Commerce and Consumer Affairs Minister David Clark appears unperturbed by allegations a convicted British fraudster pulls the strings behind a deposit taking New Zealand company that's unregulated and has courted the wrath of regulators and customers overseas.
The company is Vivier and Company Ltd and the convicted British fraudster is Ian Andrews, formerly Ian Leaf.
Andrews was convicted by HM Revenue & Customs of a complex £76 million fraud in 2005. He was first linked to Vivier and Company by Irish journalist Conor Ryan in 2015 in his reporting about an Irish sub-prime mortgage lender named Vivier Mortgages.
Earlier this month interest.co.nz reported on a dispute between Vivier and Company and a NZ foreign trust, the FKC Private Trust, which invested $4 million with Vivier in 2019. No interest has been paid and the trustee now wants the $4 million returned.

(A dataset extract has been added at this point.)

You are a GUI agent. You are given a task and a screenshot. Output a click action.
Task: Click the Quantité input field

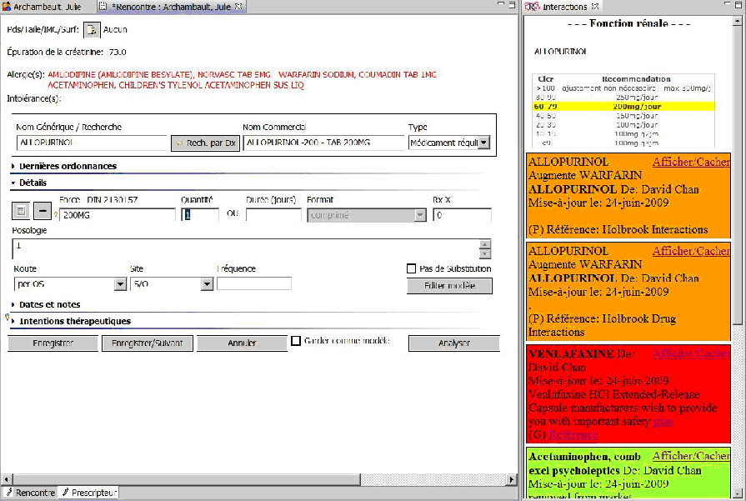[201, 215]
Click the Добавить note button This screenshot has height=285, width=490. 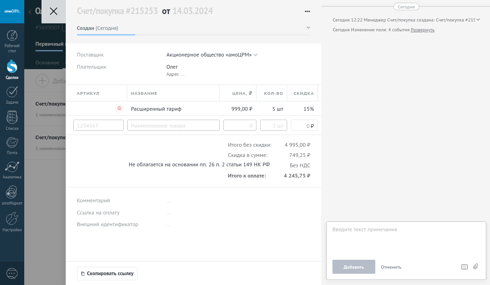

A significant volume of Vivier and Company email correspondence seen by interest.co.nz shows Andrews appearing to play a significant role in the day-to-day operations of the company. Andrews, however, says he has "no role within Vivier." And in terms of the correspondence, Andrews says he won't comment on speculation.
Vivier and Company, which was removed from NZ's Financial Service Providers' Register at the Financial Markets Authority's behest six years ago, remains a registered NZ company and has continued peddling its services and its New Zealandness despite a scant presence in, or links to, NZ apart from proxy directors and shareholders here, which for a time included a golf pro.

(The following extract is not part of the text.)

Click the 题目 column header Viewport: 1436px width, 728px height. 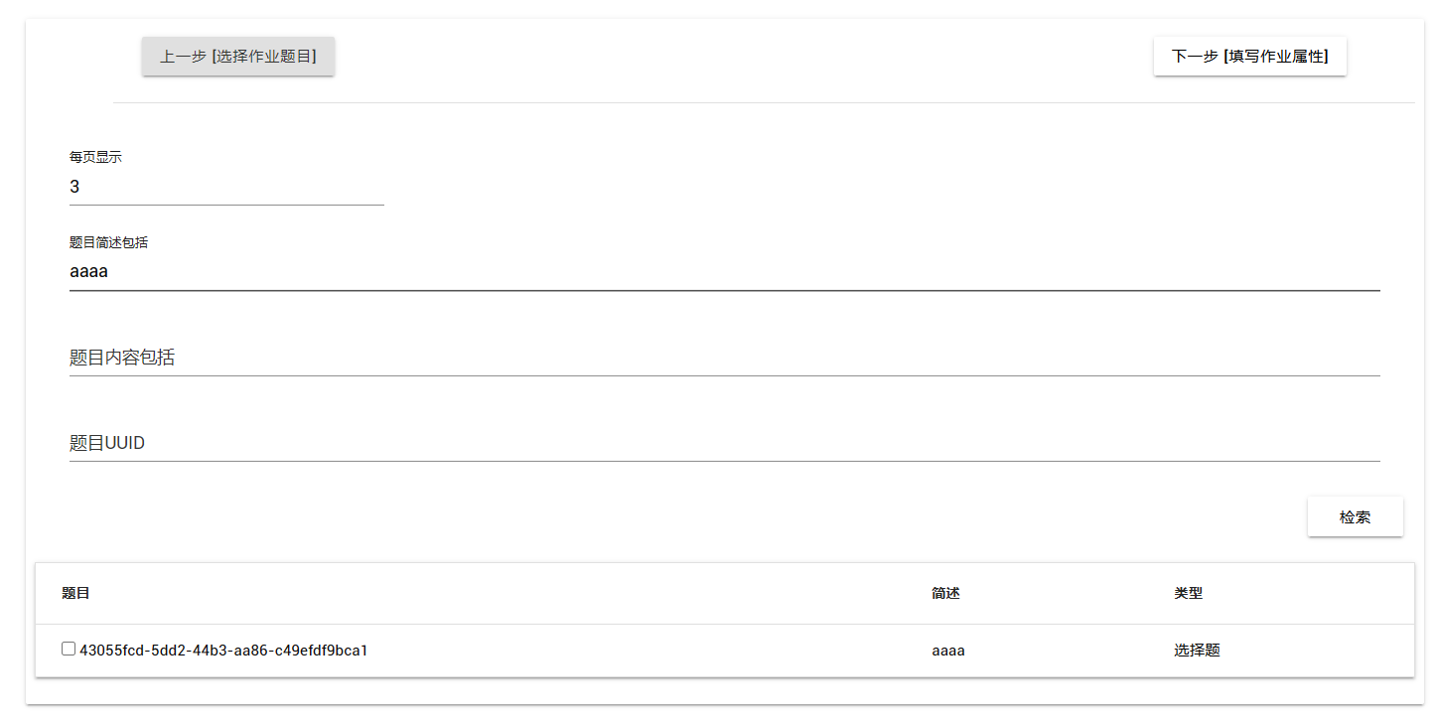click(75, 594)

In late 2019 Germany's Federal Financial Supervisory Authority, BaFin, issued a warning about Vivier, noting the firm was not permitted to conduct banking business in Germany. Interest.co.nz has also heard from people in Spain claiming to have been ripped off by Vivier.

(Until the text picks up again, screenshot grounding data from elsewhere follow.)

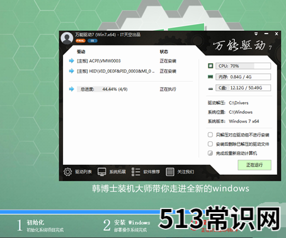Viewport: 286px width, 238px height.
Task: Click the CPU 70% usage bar
Action: [243, 66]
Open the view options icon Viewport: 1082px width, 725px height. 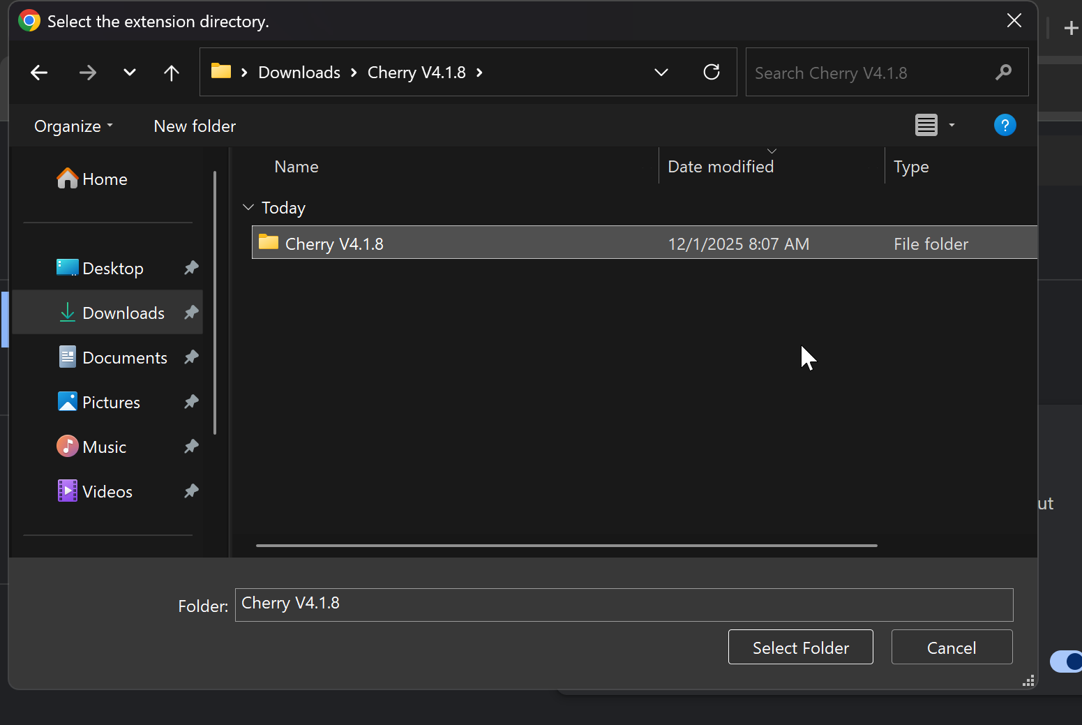(x=926, y=125)
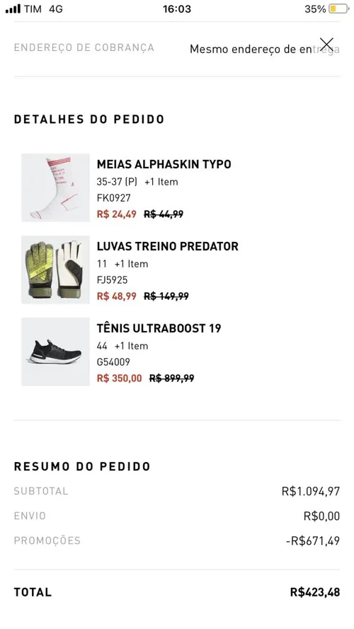Tap the TOTAL value R$423,48

coord(315,592)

In a series of tweets in response to interest.co.nz's recent story Ryan, an investigative reporter at Irish state broadcaster RTE, comments that Vivier's associated company in Ireland "is still getting heard in Irish courts trying to take people's homes for subprime debt."
"Just for context, on March 23 this year there was another case listed in an Irish circuit court where this entity was seeking to repossess a couple's home. There are consequences to white collar crap," Ryan wrote. (See Ryan's tweets in full at the foot of this article).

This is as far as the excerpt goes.